Ripe Pu'erh question
I’ve read in a few places (White2tea mentions it for Laochatou) that some people will boil/cook ripe pu’erh for 10 minutes as a final steep and that it yields a thicker, sweeter drink. Any thoughts/guidance on trying this and whether it’s worth trying? Any quick and easy instructions if you’ve tried doing this would be great. Thanks in advance and I apologize if this has already been covered on another posting. I tried searching but had no luck.
I frequently use this method and use it with oolongs and pu’er teas alike. I place the leaves in a pan with a cup or so (depends on amount of leaf, to taste) of filtered water and bring it to a boil. I gently boil for 10 to 15 minutes and then strain it off and drink it! Easy teasy! It’s like giving your leaves a ninth life. Enjoy the exploration.
Thanks Garret! I’m going to give this a go tomorrow and it will probably be with one of your fantastic teas. Probably Phatty Cake 2. I’ll also give it a go with your milk oolong.
If you got the time and you are on a tight tea budget it’s worth doing to milk all the flavor out. Many of what I call “bombproof” teas which can take the extra boil don’t get all weird and bitter from a boil. Some teas can’t take the boiling and will be really dry or bitter.

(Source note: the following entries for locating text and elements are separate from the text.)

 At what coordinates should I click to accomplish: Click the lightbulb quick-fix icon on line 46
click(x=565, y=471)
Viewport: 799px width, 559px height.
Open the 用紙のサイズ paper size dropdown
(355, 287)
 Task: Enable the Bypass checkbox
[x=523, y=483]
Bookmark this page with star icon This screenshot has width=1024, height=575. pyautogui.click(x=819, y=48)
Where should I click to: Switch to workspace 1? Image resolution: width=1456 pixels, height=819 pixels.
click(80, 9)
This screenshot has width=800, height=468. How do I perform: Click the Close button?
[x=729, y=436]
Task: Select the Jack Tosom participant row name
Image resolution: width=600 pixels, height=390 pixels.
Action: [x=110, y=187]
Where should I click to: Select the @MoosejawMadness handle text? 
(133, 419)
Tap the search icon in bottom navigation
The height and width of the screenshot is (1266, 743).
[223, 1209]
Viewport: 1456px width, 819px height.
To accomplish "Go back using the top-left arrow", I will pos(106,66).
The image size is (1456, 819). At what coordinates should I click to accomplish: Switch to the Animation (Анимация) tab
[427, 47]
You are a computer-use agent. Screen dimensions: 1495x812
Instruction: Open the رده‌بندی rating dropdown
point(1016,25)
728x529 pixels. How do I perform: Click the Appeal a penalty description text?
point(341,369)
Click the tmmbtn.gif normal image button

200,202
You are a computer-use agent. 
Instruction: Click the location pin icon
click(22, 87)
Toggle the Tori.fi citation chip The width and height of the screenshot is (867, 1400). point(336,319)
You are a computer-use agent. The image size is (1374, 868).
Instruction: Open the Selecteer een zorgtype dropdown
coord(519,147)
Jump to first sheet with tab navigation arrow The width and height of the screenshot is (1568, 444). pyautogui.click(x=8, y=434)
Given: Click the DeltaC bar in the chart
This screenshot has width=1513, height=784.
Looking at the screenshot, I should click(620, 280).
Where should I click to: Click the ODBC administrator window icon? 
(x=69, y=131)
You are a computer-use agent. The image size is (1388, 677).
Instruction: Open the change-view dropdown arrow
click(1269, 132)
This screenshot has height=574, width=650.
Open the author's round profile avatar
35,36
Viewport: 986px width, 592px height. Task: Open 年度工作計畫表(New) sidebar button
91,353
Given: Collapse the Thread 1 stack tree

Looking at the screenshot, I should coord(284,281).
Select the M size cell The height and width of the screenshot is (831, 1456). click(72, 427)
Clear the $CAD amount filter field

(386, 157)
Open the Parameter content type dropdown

If you don’t have time to watch something boil on the stove, or it comes out really bitter, you can try cold brewing overnight. This works pretty good for oolong and sheng.
I personally don’t do it all the time. I get the steepings out to around 20 minutes in a gaiwan/yixing then it goes to compost. If the tea is expensive and good I’ll try and get a boil or cold steep in to get more out of it.
I do this particularly with aged/expensive puerhs, both sheng and shu. I put the used up leaves in a borosilicate mug and fill with water. then put the mug into a pan full of water like a water bath. its all uncovered btw. Then bring pan of water to a boil, once boiling turn down to simmer and set timer for like 20-30 minutes. Check if the water level drops and fill with water if necessary. If I really boil them a long time, and the water level in the mug drops, then I’ll just boil some fresh water in my electric kettle and top off the mug, and enjoy! Yes, its usually creamy, smooth, and delicious!
I often do this for the final steep of ripe pu’er (or sheng too). Mandala’s Noble Mark, Phatty Cakes and Special Dark (R.I.P.) are perfect for this. It brings out some notes and flavors that were faint in the previous steeps and it tends to be sweeter and the flavor more concentrated. These are often my favorite steeps.
I make boiled cha tou on weekends sometimes. I just boil it and don’t bother with the initial steeping part :)
Try about 1g/100ml and boil (gentle simmer, actually) for 5 minutes to start. I often boil cha tou 3-4 times, adding 5 min or so per iteration.